EXTRACTED DATA section start

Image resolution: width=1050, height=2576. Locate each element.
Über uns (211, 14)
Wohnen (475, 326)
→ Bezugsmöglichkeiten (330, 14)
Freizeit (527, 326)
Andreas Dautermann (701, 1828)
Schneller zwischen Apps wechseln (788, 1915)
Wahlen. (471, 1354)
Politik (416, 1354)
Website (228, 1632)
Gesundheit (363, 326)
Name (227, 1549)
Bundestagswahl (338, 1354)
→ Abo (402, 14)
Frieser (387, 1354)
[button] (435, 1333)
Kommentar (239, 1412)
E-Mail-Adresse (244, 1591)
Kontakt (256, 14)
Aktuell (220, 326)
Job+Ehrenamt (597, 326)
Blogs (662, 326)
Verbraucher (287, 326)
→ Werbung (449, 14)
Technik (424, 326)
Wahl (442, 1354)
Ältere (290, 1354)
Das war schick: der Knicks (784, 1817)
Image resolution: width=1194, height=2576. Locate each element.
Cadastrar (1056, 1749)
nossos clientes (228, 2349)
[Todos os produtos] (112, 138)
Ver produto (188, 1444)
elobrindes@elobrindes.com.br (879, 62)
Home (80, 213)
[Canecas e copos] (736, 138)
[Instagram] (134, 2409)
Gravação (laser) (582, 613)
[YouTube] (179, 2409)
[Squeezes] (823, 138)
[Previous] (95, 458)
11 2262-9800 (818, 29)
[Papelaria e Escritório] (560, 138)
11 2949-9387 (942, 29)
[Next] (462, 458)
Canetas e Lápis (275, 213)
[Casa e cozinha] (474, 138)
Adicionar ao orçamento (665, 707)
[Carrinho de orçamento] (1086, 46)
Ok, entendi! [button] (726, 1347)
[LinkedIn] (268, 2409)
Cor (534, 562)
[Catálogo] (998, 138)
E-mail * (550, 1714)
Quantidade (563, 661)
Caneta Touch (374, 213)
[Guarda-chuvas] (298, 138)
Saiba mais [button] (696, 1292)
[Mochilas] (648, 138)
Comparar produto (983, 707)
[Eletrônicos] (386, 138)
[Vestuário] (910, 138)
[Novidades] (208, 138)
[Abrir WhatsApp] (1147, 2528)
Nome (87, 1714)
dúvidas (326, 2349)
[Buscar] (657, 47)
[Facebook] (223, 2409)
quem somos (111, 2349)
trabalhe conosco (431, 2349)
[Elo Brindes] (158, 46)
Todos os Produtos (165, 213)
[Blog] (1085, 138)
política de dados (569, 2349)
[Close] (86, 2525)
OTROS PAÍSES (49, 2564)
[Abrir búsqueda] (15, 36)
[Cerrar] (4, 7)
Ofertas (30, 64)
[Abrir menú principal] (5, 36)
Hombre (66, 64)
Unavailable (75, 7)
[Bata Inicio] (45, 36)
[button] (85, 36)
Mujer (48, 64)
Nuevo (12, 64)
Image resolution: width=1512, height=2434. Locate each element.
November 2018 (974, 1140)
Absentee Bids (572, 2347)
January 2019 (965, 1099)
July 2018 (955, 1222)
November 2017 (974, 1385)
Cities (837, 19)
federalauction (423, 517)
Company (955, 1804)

EXTRACTED DATA section end

From the entries above, restate word for word the lines from the line containing "[Canecas e copos] (736, 138)" to the line containing "Adicionar ao orçamento (665, 707)", both ends included, and nothing more.

● **ANSWER FOR THIS EXERCISE**
[Canecas e copos] (736, 138)
[Instagram] (134, 2409)
Gravação (laser) (582, 613)
[YouTube] (179, 2409)
[Squeezes] (823, 138)
[Previous] (95, 458)
11 2262-9800 (818, 29)
[Papelaria e Escritório] (560, 138)
11 2949-9387 (942, 29)
[Next] (462, 458)
Canetas e Lápis (275, 213)
[Casa e cozinha] (474, 138)
Adicionar ao orçamento (665, 707)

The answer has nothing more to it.